THE EFFECT OF DEXAMETHASONE AND GLUCAGON ON THE EXPRESSION OF HEPATOCYTE PLASMA-MEMBRANE PROTEINS DURING DEVELOPMENT

The regulation of different maturational processes in the liver is believed to be influenced by the hormonal system. The aim of this study was to investigate the effect of two hormones, glucagon and dexamethasone, on levels of plasma membrane proteins in rat liver cells during late fetal and early postnatal stages of development. For this purpose, 18-day-old rat fetuses and 1-day-old newborns were treated with glucagon or dexamethasone and killed at 22 days of gestation and 3, 5 and 7 days of age, respectively.
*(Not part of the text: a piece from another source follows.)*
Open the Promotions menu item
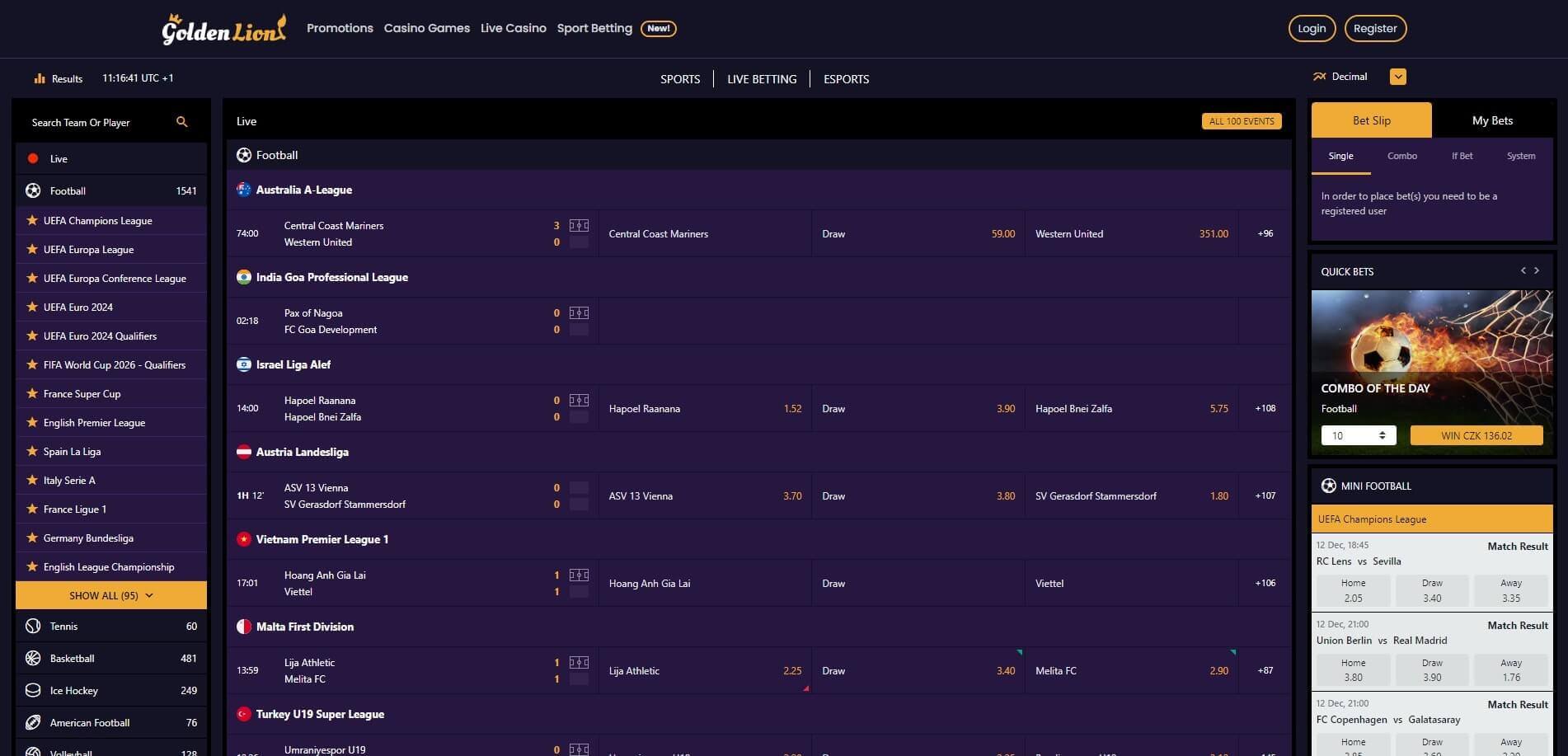 pos(339,27)
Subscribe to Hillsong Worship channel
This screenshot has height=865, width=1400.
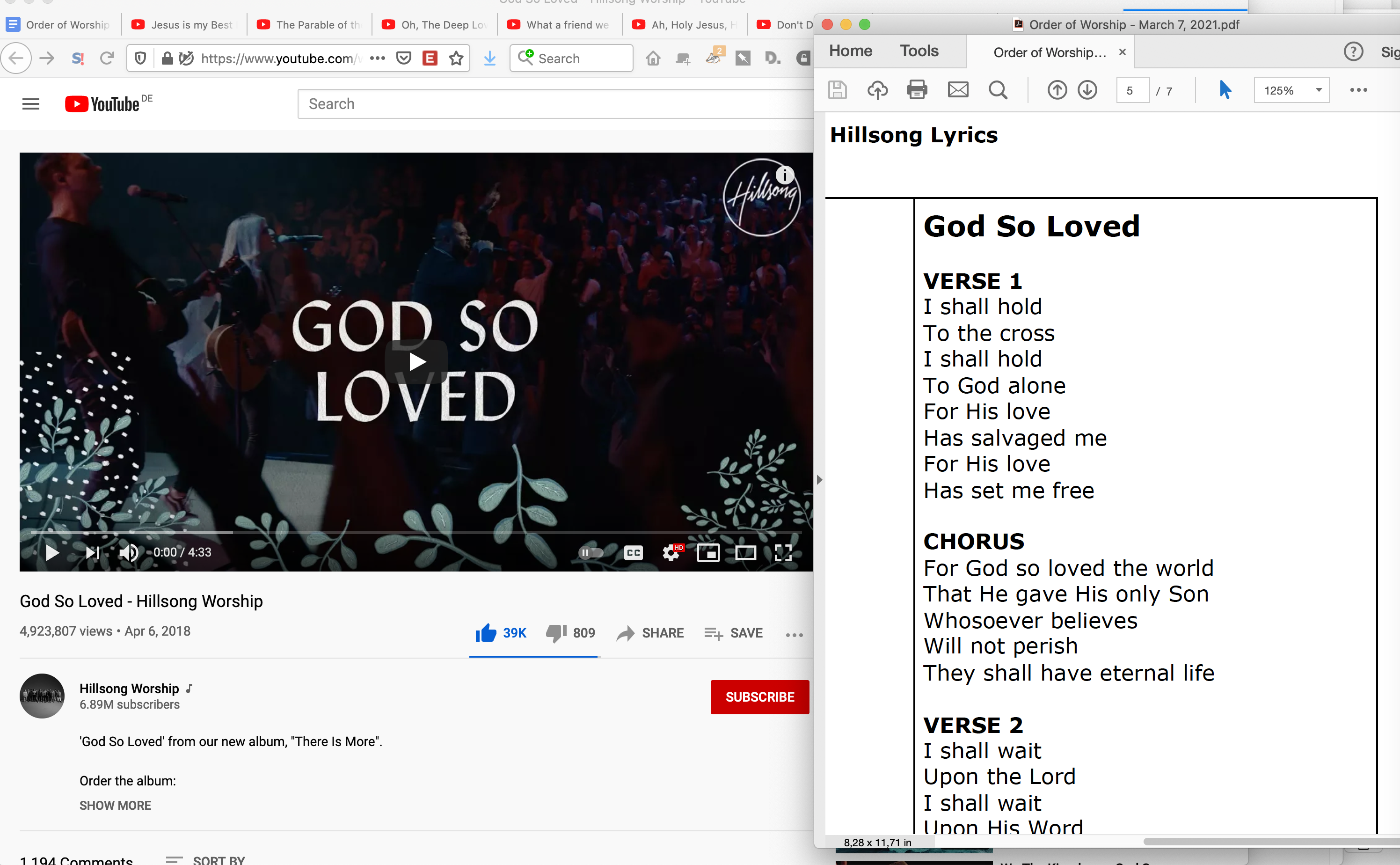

Postnuclei liver membranes were isolated using a sucrose gradient method and assessed for levels of specific membrane proteins. Asialoglycoprotein receptor and 110,000 Mr glycoprotein, denoted GP 110, representing the sinusoidal and bile canalicular domains, respectively, were quantitated using the immunoblot method. Membrane enzymes alkaline phosphatase, leucine aminopeptidase and .gamma.-glutamyl transferase were evaluated using enzymatic methods. The data showed that glucagon and dexamethasone have a differential effect on membrane constitutents according to the stage of development. Glucagon increased the levels of membrane enzymes during the late fetal stage but had no effect on liver membrane proteins in the newborn animal. In contrast, although dexamethasone elevated GP 110 in fetal rat livers, none of the other marker proteins was significantly affected. On the other hand, in newborns of dexamethasone reduced the amount of asialoglycoprotein receptor and alkaline phosphatase and leucine aminopeptidase enzyme activities but greatly augmented the level of .gamma.-glutamyl transferase. Thus, glucagon primarily affects plasma membrane proteins in late gestation while dexamethasone does so during the early postnatal period. The roles that these two hormones may play during ontogeny is discussed with respect to liver development.